Passage shown:
Devin Eckhoff, M.D., director of UAB’s Division of Transplantation said the primary motivation for using genetically engineered kidneys from nonhuman resources is driven by supply, demand and cost.
In terms of supply and demand, Alabama has more than 3,400 residents in need of a kidney transplant, and more than 100,000 U.S. citizens total are waiting kidney transplants as of January 2016. All told, more than 121,000 people in the United States are waiting for lifesaving organ transplants of some type.
From a cost perspective, a recent article in the American Journal of Transplantation showed that the cost of dialysis treatments averages $1.45 million per patient over the course of a lifetime. According to the article, the net benefit for society from saving thousands of lives each year and reducing the suffering of 100,000 more who are receiving dialysis would be about $46 billion per year. In addition, it would save taxpayers approximately $12 billion each year.
Eckhoff said UAB’s current infrastructure, forthcoming infrastructure improvements and faculty and staff recruitment efforts will continue the Division of Transplantation’s growth efforts and stimulate more innovation zones in Birmingham and across Alabama.

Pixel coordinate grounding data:
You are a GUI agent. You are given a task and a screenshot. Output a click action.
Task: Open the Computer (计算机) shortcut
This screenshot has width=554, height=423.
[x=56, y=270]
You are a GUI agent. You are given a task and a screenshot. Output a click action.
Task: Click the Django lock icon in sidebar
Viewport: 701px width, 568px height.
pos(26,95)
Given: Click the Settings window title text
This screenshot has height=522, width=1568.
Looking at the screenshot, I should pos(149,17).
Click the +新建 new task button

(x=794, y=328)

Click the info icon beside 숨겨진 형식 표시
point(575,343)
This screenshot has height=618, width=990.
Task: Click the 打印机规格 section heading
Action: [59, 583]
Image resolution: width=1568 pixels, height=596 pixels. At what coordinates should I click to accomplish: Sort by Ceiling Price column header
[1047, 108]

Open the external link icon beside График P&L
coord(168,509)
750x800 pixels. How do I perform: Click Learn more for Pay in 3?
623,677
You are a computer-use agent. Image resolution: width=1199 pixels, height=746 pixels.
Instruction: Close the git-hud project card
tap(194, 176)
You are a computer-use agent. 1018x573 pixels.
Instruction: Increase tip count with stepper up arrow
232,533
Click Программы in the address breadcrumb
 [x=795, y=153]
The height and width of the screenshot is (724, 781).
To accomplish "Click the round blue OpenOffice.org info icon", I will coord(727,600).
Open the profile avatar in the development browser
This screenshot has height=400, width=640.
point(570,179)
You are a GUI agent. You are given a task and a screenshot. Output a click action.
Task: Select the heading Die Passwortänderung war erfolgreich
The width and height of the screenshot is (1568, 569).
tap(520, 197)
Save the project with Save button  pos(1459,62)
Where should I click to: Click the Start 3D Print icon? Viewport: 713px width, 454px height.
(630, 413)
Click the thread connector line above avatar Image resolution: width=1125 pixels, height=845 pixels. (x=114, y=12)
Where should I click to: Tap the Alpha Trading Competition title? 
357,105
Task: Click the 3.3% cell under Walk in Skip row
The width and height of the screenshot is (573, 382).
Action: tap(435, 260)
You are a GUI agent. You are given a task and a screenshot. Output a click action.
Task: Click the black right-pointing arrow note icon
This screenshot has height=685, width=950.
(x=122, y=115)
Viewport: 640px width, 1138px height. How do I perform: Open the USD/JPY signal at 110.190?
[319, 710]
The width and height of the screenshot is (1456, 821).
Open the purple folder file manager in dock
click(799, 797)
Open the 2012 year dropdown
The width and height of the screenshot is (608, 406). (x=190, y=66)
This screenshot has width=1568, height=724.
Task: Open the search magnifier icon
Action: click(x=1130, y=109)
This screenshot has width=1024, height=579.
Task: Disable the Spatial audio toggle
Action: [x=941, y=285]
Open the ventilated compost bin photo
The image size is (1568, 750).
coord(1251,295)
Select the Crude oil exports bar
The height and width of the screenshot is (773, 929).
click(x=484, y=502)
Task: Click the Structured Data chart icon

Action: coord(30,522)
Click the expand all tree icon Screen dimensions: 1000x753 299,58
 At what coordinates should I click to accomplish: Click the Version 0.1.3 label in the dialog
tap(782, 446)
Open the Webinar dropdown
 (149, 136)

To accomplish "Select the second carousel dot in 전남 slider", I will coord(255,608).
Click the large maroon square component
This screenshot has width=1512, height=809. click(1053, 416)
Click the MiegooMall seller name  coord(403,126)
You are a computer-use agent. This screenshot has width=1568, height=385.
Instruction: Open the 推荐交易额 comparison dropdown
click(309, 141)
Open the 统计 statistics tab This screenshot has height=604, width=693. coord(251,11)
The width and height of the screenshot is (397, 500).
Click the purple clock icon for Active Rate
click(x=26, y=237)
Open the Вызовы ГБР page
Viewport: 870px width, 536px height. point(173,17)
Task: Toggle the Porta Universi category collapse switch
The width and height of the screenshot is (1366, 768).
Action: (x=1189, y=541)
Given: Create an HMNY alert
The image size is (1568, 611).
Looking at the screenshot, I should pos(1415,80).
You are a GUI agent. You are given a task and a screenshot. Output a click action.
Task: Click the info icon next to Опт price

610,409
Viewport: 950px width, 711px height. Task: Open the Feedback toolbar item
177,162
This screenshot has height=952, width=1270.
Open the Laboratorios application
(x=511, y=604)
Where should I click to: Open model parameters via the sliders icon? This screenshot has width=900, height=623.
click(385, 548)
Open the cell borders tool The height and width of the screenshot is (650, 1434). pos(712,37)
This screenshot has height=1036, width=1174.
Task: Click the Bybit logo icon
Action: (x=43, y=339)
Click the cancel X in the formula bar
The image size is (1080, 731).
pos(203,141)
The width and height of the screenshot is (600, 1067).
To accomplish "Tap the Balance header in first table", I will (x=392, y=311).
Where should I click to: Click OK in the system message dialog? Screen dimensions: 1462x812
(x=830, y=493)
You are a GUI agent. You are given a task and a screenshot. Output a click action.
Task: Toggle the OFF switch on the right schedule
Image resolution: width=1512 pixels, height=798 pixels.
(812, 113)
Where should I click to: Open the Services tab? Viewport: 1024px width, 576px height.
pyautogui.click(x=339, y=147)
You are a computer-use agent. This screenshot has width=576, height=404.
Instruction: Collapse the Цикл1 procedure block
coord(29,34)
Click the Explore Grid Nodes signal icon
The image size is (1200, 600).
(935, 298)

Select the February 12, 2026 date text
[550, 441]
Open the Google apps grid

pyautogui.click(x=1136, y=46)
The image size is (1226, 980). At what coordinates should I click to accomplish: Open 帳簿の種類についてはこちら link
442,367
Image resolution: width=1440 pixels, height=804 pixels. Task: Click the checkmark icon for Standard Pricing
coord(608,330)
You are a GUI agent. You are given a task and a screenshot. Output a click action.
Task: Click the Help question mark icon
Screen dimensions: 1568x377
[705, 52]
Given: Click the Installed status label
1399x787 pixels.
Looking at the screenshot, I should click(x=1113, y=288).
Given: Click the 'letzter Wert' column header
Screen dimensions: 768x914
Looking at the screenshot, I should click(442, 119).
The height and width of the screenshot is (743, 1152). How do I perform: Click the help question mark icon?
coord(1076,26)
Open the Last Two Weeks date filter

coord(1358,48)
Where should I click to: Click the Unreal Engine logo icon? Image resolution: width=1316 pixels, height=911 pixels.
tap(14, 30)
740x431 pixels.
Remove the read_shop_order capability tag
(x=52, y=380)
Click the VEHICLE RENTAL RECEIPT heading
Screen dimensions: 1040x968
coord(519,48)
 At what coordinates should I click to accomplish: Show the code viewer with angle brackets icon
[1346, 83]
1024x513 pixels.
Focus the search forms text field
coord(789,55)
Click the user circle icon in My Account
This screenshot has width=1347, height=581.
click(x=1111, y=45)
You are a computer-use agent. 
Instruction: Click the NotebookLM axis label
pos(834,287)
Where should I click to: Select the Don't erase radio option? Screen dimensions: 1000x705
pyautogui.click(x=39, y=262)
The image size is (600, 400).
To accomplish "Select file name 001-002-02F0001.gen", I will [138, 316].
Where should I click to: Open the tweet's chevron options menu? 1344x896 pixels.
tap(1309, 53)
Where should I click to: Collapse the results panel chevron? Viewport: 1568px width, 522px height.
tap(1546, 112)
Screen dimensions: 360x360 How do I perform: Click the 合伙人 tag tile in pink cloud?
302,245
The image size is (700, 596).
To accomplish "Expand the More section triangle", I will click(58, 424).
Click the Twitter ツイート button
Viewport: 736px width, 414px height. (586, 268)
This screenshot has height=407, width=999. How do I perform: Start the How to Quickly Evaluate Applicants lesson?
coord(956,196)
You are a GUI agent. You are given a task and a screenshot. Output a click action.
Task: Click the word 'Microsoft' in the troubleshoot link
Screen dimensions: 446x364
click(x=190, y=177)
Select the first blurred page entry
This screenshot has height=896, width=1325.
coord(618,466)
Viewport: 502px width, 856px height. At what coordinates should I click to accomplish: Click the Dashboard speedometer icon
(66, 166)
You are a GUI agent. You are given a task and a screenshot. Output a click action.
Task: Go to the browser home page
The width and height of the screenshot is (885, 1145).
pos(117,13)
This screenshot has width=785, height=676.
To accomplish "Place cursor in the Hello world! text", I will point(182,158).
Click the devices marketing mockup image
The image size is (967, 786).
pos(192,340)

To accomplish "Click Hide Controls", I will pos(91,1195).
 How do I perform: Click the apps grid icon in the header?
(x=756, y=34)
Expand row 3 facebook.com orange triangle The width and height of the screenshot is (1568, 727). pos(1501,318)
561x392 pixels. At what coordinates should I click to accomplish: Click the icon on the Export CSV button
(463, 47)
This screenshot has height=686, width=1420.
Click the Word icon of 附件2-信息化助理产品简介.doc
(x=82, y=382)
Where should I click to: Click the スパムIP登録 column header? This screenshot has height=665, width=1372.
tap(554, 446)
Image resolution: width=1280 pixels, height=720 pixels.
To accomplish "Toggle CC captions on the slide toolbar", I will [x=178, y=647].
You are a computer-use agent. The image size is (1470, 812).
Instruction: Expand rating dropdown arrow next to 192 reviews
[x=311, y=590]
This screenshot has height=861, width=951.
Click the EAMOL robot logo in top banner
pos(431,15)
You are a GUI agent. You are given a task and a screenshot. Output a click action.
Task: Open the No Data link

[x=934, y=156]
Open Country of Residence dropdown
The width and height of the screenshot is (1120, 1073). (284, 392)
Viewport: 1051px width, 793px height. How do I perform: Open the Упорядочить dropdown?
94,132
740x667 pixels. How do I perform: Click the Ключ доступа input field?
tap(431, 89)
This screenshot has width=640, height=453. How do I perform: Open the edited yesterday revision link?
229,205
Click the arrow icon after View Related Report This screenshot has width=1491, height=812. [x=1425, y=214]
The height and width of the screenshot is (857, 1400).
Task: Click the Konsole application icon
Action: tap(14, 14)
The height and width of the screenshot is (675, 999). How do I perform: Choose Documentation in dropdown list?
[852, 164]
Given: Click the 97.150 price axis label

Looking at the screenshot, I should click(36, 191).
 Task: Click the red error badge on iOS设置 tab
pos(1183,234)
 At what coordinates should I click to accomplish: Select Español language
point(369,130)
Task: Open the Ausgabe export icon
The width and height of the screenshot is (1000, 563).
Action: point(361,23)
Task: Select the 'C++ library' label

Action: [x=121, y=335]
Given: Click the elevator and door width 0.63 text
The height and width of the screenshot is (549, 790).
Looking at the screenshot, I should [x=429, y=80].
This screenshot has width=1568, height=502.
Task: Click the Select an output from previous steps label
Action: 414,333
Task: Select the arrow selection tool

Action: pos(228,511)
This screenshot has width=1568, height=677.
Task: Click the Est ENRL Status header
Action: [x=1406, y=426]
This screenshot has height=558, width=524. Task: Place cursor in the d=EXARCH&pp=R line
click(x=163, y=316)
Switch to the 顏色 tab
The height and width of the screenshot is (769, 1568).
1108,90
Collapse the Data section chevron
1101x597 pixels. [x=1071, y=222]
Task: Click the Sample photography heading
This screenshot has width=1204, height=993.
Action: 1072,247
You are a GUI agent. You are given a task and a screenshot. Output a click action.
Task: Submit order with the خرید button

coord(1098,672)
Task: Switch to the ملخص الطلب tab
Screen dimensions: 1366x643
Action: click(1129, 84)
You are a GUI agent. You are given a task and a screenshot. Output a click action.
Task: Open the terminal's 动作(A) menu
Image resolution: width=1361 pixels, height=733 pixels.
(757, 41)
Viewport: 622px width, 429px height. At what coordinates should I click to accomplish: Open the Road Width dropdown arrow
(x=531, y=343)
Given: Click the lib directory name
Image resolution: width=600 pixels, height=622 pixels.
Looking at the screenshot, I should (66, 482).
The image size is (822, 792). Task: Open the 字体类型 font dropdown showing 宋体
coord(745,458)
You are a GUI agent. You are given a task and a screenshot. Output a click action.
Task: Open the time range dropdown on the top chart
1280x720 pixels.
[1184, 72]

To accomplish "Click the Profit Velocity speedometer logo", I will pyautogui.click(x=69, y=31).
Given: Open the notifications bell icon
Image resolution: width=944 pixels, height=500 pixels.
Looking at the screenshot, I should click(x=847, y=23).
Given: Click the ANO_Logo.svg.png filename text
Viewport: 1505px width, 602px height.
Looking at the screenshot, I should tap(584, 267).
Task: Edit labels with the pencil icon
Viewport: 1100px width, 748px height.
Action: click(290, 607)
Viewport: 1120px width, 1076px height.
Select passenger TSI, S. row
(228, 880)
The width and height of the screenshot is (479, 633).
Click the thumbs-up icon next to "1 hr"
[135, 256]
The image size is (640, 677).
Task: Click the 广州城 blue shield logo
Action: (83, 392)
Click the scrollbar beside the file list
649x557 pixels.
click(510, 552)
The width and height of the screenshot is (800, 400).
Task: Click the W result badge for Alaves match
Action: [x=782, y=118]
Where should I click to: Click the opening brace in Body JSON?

Exercise requirements:
1. In the kidney transplant passage, how many Alabama residents are said to need a kidney transplant?
2. List every dollar amount in the kidney transplant passage.
3. Echo the stretch of the kidney transplant passage from "From a cost" through "billion each year.".
This data stands apart from the kidney transplant passage.

Task-by-task outputs:
1. More than 3,400.

2. $1.45 million, $46 billion, $12 billion

3.
From a cost perspective, a recent article in the American Journal of Transplantation showed that the cost of dialysis treatments averages $1.45 million per patient over the course of a lifetime. According to the article, the net benefit for society from saving thousands of lives each year and reducing the suffering of 100,000 more who are receiving dialysis would be about $46 billion per year. In addition, it would save taxpayers approximately $12 billion each year.